Spiace parlar male di un film come Baarìa, perché la sua qualità produttiva è talmente elevata che non sembra neppure un film italiano. La qualità della ricostruzione storica della Sicilia è semplicemente eccelsa, e gli attori vanno tutti da bravo a bravissimo anche nelle più piccole parti (beh, va bene, la Bellucci si limita a farsivedere seminuda e avvinghiata a un muratore; ma che pretendiamo di meglio? )..
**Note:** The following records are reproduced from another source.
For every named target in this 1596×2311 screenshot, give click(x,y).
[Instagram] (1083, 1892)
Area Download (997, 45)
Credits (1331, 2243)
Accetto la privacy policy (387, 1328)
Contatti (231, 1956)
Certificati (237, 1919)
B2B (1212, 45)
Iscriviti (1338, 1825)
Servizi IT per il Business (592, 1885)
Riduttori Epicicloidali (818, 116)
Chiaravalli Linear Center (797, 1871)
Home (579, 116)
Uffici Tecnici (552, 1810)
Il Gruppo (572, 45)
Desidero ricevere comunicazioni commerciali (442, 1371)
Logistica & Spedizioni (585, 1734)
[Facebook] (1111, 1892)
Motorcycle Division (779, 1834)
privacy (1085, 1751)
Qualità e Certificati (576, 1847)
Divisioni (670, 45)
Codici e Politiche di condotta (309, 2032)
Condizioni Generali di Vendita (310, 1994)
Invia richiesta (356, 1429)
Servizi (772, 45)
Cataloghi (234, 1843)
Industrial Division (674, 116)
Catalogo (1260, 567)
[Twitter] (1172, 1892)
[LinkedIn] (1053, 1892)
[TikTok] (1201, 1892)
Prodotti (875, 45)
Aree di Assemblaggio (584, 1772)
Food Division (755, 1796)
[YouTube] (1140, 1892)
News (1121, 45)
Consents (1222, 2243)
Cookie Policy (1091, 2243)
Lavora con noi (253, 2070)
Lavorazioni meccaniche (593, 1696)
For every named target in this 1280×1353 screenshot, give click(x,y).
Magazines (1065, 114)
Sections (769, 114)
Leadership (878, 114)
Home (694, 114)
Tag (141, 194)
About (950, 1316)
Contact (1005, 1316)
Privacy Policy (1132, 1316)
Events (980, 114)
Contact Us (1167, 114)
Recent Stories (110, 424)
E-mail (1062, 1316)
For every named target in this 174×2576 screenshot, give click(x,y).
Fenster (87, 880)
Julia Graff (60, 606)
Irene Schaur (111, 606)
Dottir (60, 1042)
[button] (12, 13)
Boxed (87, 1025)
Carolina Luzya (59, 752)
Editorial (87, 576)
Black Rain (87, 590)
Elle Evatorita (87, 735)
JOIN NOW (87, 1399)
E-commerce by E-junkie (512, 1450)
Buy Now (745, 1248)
Al di là di questo, però, si stenta a trovare un senso al film. Tornatore procede affastellando episodi su episodi, spesso azzeccando gag divertenti che alleggeriscono la lunghissima durata del film (quasi tre ore), ma che spesso ricadono nell’oleografico, nel macchiettistico o nel semplicistico, e ai quali manca comunque uuna direzione generale che porti il film da qualche parte. Accompagnato da una colonna sonora incessante e roboante di Morricone, Ba’aria spesso perde completamente il senso della misura, con insistite autocitazioni e pesanti metafore e simbologie che nulla aggiungono all’insieme. Peccato.